Make plans that can easily be changed and try to remain understanding if your friend needs to adjust your plans. Living with cancer means dealing with unexpected health and emotional changes.
Let them know that it’s okay if they need to lay low or not reply sometimes. You’ll still be here when they’re ready.
Follow their lead about discussing certain topics or their energy for certain activities.
Your friend’s health is their own. Don’t try to pressure them into any decisions related to their cancer or treatment, and only give your opinion if asked.
Make sure it’s okay for you to see them in person, give advice, or ask questions about their cancer before doing so. They may not always be up for these things.
Don’t forget to laugh and have fun just like usual. When you’ve lost your sense of humor, you’ve lost it all.
It’s easy to want to avoid sadness or talking about heavy topics with your friend when they have cancer. But it’s important not to ignore uncomfortable topics or feelings.
Ask your friend (or their primary caregiver) how you can help. If they can’t think of specific needs they have, you can offer some ideas.
If you tell your friend you’ll do something, follow through with that promise.
Don’t forget to talk about other topics besides cancer. You can make plans for the future that you can both look forward to.
People with cancer and their primary caregivers need a support system around them. Sometimes, they’ll have a list of items they need help with. Often, though, cancer is so overwhelming that they don’t even know what they might need. Here are some ideas that you can offer to help.
Go grocery shopping or pick up prescriptions.
Cooking, cleaning, laundry, and gardening.
Cook a meal, pick up takeout and drop it off, or send a gift card (just ask about dietary restrictions first).
Babysit, take them to and from school and activities, or arrange playdates.
Walk, feed, bathe, or play with the pets.
Watch a movie, play a game, go for a walk, or talk all night.
Drive them, take notes, and hang out during appointments.
Make medical or insurance calls and find resources.
Meal trains, phone chains, scheduling, or fundraisers.
If your love language is gift giving, here are a few ideas that your friend might like and use while they’re going through cancer.
Food delivery, cleaning service, task rabbit, grocery store, or a massage.
Magazines, books, or audiobooks.
Your favorite memories or their favorite people and places.
Crossword, sudoku, or puzzles.
Coloring books, needlepoint kits, or other creative outlets.
Note cards or a journal.
A video message or scrapbook.
Music, TV shows, or movies your friend would like.
Something cozy or something to make them feel normal again.
Even if you live far away from your friend, you are still part of their support system and can provide assistance.

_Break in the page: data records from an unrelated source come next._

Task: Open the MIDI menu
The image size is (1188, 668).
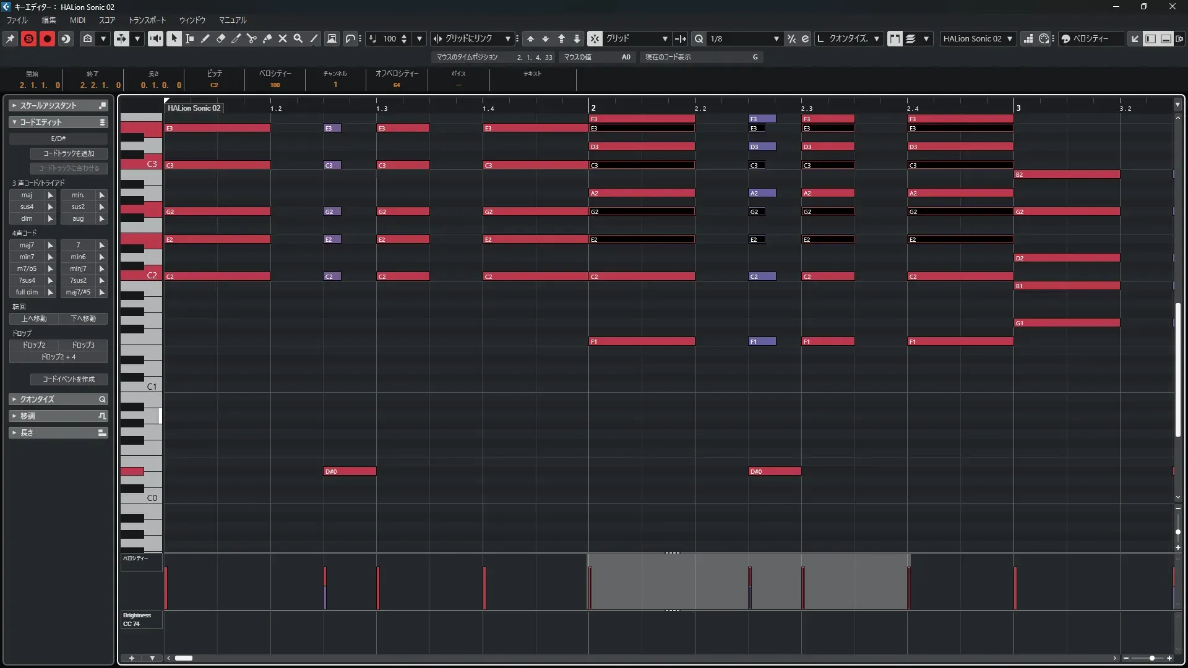Action: point(77,20)
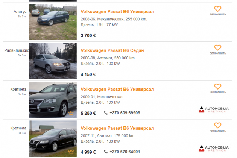Save the 3 700 € Passat with heart icon
The image size is (237, 158).
(218, 9)
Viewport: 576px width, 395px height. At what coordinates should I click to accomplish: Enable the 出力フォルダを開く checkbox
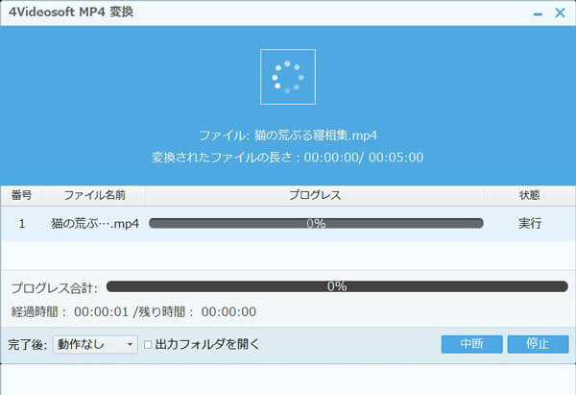point(148,344)
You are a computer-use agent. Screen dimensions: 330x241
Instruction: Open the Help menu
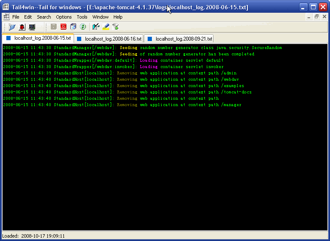(x=118, y=17)
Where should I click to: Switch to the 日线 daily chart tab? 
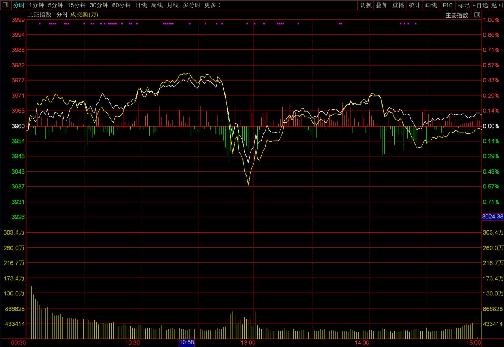tap(141, 5)
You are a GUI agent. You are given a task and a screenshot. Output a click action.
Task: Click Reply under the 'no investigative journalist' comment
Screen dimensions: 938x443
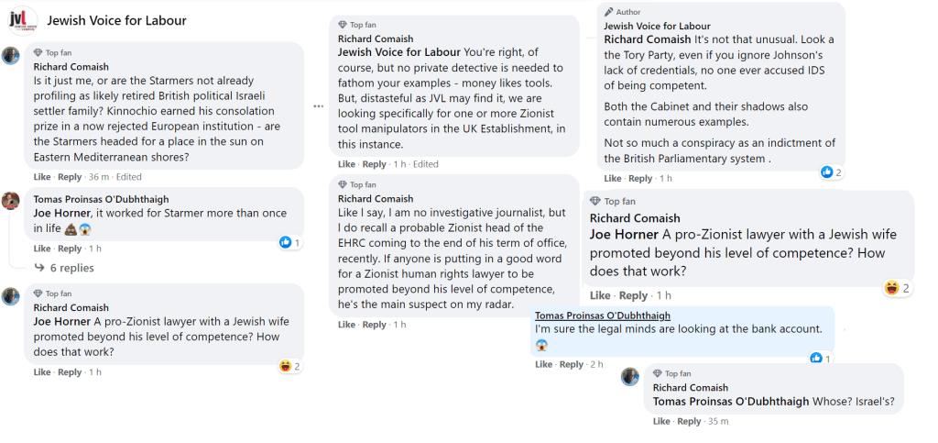pos(374,324)
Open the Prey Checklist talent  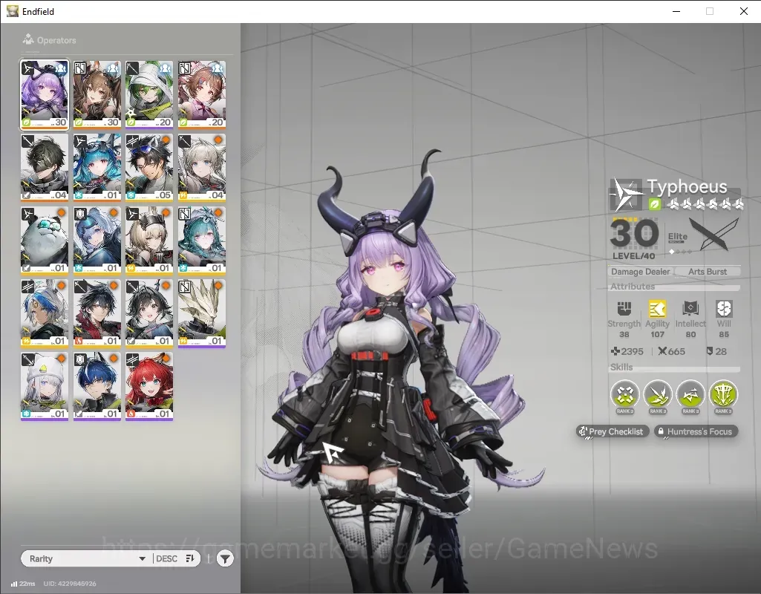(612, 431)
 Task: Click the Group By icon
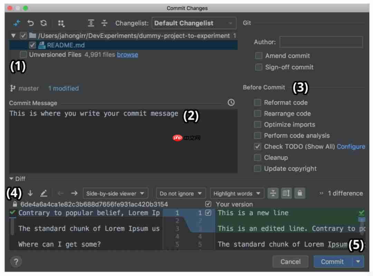61,23
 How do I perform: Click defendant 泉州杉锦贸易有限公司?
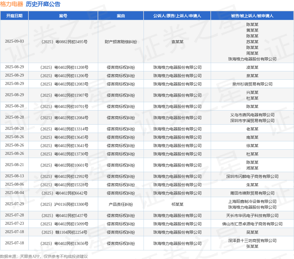click(x=252, y=84)
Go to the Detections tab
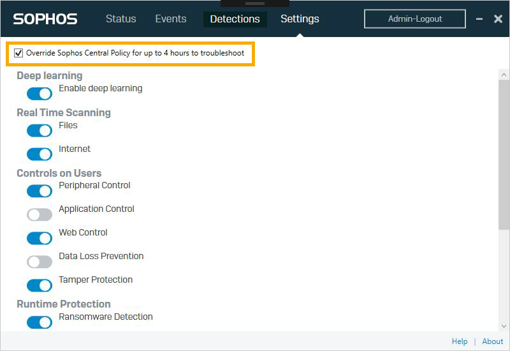The image size is (510, 351). click(x=235, y=19)
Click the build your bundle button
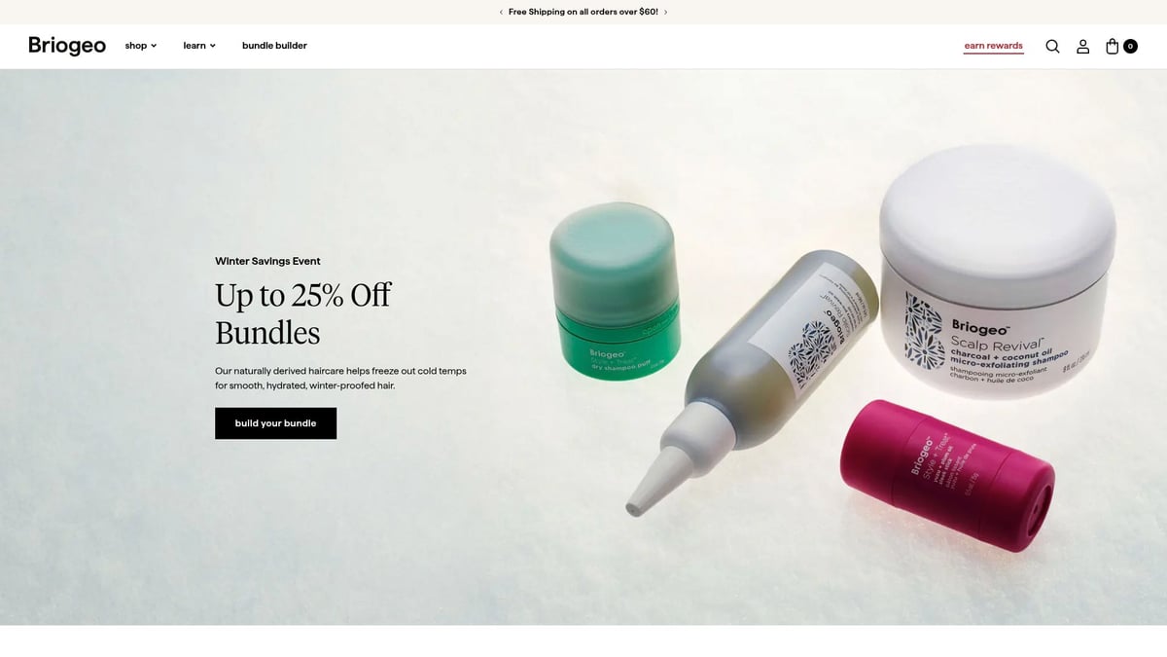This screenshot has height=657, width=1167. click(x=275, y=423)
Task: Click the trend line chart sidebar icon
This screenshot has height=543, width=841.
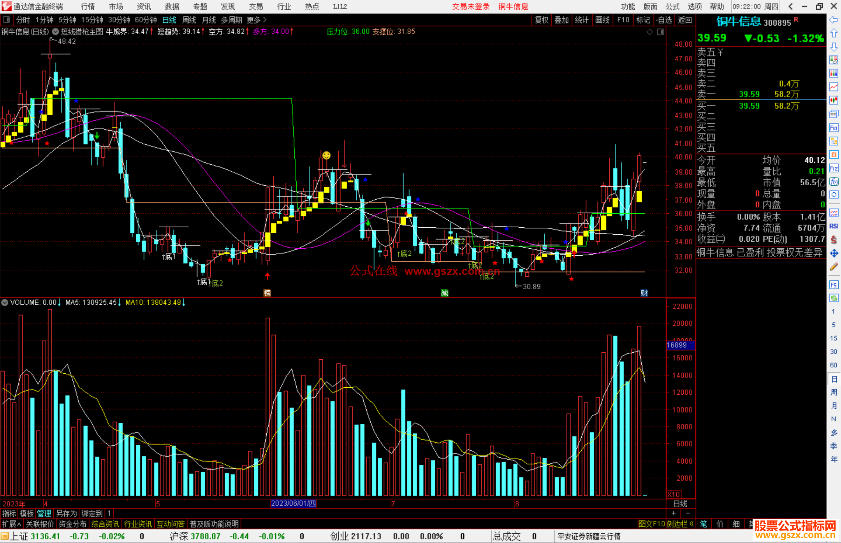Action: 834,87
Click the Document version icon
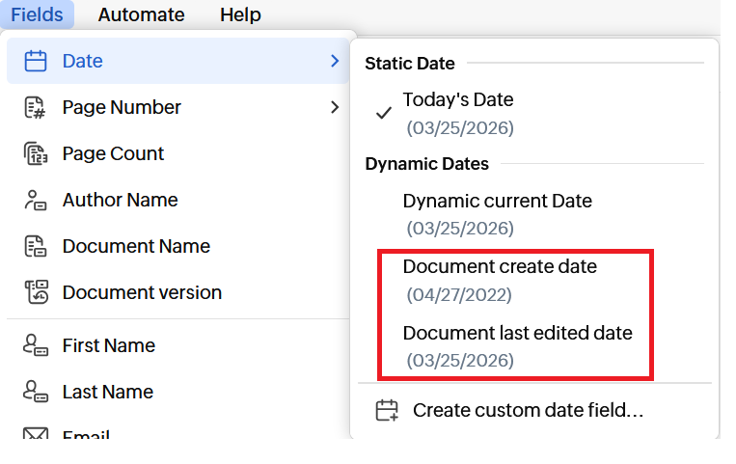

If you’ve been asked to deal with any medical, financial, or legal needs for your friend, make sure you have all the information you need. You may need specific documents, such as advance directives, or personal information to coordinate services on your friend’s behalf.
People with cancer need a whole team of support. Coordinate tasks with your friend’s other loved ones or get a free, personalized patient navigator.
If your friend doesn’t have a primary caregiver who is local to them, you may want to look into professional home care services. The health care team, social worker, or state or local health department can provide reliable referrals.
If your friend needs your help, you may need to travel to them unexpectedly. Save vacation or sick days at work, understand the best way to travel to your friend, and budget appropriately.